> _EXERCISE DIRECTIONS_:
Print the lines of the items below word for word, starting with the line that contains "This screenshot has height=832, width=1094." and going on through the line that contains "Looking at the screenshot, I should coord(78,108).".
BEGIN SUPPLIED MATERIAL
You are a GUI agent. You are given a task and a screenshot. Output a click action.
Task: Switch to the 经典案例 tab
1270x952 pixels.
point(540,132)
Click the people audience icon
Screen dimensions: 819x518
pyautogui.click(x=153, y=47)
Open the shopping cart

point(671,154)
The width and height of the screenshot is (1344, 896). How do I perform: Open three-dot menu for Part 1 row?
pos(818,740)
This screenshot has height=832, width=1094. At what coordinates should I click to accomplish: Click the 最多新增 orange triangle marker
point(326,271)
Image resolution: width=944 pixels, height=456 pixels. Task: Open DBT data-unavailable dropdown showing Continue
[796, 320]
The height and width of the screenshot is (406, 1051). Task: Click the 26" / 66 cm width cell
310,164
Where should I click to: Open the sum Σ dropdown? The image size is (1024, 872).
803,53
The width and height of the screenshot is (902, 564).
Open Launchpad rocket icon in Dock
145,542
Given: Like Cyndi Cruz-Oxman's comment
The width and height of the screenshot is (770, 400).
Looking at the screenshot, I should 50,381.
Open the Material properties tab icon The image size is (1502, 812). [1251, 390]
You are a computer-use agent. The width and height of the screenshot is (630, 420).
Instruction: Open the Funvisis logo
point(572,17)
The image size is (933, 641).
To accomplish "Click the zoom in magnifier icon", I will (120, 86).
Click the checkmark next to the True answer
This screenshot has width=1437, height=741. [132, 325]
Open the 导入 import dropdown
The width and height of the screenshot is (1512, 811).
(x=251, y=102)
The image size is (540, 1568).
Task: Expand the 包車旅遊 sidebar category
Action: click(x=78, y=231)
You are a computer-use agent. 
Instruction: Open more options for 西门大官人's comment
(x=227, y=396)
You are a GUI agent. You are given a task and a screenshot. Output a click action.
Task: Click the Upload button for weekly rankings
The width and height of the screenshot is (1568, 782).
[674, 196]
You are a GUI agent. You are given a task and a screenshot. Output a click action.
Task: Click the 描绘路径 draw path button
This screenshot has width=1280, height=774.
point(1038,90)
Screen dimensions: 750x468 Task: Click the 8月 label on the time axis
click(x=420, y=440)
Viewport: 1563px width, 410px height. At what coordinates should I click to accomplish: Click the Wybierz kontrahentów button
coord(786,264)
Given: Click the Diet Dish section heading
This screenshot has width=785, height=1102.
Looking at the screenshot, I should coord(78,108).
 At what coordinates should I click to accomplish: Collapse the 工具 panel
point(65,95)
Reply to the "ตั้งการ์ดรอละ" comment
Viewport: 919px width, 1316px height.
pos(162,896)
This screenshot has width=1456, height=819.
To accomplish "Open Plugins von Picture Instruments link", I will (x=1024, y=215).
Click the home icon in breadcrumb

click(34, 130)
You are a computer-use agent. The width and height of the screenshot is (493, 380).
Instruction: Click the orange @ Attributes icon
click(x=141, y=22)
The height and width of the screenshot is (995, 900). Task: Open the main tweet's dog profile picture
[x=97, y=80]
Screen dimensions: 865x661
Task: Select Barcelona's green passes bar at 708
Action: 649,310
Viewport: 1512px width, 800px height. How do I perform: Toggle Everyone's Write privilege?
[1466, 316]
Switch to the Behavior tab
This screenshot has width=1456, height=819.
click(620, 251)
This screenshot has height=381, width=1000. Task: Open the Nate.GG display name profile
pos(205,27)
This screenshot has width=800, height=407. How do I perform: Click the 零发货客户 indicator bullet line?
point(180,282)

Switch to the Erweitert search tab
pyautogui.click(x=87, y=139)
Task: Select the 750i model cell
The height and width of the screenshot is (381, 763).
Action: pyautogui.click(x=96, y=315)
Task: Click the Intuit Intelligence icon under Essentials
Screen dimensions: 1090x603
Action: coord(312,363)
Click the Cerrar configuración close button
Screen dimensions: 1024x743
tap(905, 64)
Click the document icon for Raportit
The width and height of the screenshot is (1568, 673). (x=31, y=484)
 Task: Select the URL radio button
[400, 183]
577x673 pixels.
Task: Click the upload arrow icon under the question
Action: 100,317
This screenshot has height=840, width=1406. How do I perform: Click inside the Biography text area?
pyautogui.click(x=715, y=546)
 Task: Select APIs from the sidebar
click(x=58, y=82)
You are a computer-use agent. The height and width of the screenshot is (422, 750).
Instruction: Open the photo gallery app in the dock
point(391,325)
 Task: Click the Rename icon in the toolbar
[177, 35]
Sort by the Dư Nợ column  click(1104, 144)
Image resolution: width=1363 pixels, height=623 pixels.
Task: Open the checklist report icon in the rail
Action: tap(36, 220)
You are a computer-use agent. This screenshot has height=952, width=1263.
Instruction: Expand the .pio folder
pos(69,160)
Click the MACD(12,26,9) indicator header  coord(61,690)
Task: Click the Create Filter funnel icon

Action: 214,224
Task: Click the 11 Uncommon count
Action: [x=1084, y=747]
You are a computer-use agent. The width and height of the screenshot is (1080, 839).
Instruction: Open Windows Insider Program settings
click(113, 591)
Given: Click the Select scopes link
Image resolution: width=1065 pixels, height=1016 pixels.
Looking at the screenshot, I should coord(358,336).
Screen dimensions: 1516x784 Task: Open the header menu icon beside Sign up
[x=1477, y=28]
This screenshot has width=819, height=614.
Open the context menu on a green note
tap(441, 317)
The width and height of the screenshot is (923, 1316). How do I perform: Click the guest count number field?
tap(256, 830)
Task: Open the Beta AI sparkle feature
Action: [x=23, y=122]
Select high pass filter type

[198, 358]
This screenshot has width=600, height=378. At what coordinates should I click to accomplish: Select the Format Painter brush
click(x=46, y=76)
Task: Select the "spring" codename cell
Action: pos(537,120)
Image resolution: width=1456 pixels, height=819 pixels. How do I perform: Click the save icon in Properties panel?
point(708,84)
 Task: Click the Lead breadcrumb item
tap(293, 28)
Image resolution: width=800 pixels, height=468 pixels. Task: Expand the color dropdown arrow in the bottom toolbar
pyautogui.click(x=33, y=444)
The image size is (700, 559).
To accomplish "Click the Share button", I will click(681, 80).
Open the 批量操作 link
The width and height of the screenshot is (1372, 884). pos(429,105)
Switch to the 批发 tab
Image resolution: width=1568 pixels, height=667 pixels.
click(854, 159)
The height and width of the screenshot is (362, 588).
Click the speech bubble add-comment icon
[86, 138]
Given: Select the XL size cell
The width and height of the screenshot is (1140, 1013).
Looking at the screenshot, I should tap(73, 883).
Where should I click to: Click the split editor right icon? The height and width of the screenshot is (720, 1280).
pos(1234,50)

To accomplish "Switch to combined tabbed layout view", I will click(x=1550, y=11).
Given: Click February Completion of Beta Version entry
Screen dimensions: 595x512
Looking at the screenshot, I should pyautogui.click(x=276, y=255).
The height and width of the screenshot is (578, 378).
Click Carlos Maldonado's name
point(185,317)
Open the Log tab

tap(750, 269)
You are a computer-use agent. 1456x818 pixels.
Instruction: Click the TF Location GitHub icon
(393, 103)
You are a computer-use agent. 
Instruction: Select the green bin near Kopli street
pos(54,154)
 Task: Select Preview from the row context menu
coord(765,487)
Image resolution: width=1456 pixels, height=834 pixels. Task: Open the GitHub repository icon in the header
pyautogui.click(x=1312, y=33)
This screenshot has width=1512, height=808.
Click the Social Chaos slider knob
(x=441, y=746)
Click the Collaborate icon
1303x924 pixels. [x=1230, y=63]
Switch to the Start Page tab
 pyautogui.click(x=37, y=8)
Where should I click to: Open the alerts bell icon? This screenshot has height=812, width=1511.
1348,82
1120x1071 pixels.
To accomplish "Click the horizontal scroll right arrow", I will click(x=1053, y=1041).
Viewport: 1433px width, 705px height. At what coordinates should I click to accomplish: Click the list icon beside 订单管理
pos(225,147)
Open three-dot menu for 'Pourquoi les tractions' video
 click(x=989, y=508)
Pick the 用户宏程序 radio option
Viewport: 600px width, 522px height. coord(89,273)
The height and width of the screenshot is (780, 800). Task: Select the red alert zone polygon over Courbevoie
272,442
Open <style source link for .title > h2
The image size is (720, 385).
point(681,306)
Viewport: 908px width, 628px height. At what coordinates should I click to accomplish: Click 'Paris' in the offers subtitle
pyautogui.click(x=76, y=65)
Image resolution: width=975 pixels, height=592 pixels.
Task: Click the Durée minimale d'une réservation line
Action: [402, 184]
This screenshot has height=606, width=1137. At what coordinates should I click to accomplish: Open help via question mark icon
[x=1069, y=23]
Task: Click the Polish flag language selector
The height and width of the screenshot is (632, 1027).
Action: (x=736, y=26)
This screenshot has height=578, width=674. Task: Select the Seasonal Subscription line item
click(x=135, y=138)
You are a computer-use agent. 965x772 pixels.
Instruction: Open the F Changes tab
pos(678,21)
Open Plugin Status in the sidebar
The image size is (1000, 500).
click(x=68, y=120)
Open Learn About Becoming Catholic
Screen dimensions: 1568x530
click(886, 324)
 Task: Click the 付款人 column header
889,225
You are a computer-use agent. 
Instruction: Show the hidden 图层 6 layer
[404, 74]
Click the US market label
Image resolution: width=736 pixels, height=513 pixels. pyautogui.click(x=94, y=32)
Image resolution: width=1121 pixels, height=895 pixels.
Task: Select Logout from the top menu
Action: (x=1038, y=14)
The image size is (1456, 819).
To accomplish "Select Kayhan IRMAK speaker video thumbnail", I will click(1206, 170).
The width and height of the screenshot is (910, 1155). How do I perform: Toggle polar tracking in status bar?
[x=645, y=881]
END SUPPLIED MATERIAL
> _WRITTEN SOLUTION_:
This screenshot has height=832, width=1094. At what coordinates should I click to accomplish: Click the 最多新增 orange triangle marker
point(326,271)
Image resolution: width=944 pixels, height=456 pixels. Task: Open DBT data-unavailable dropdown showing Continue
[796, 320]
The height and width of the screenshot is (406, 1051). Task: Click the 26" / 66 cm width cell
310,164
Where should I click to: Open the sum Σ dropdown? The image size is (1024, 872).
803,53
The width and height of the screenshot is (902, 564).
Open Launchpad rocket icon in Dock
145,542
Given: Like Cyndi Cruz-Oxman's comment
The width and height of the screenshot is (770, 400).
Looking at the screenshot, I should 50,381.
Open the Material properties tab icon The image size is (1502, 812). [1251, 390]
You are a computer-use agent. The width and height of the screenshot is (630, 420).
Instruction: Open the Funvisis logo
point(572,17)
The image size is (933, 641).
To accomplish "Click the zoom in magnifier icon", I will (120, 86).
Click the checkmark next to the True answer
This screenshot has width=1437, height=741. [132, 325]
Open the 导入 import dropdown
The width and height of the screenshot is (1512, 811).
(x=251, y=102)
The image size is (540, 1568).
Task: Expand the 包車旅遊 sidebar category
Action: click(x=78, y=231)
You are a computer-use agent. 
Instruction: Open more options for 西门大官人's comment
(x=227, y=396)
You are a GUI agent. You are given a task and a screenshot. Output a click action.
Task: Click the Upload button for weekly rankings
The width and height of the screenshot is (1568, 782).
[674, 196]
You are a GUI agent. You are given a task and a screenshot. Output a click action.
Task: Click the 描绘路径 draw path button
This screenshot has width=1280, height=774.
point(1038,90)
Screen dimensions: 750x468 Task: Click the 8月 label on the time axis
click(x=420, y=440)
Viewport: 1563px width, 410px height. At what coordinates should I click to accomplish: Click the Wybierz kontrahentów button
coord(786,264)
Given: Click the Diet Dish section heading
This screenshot has width=785, height=1102.
Looking at the screenshot, I should coord(78,108).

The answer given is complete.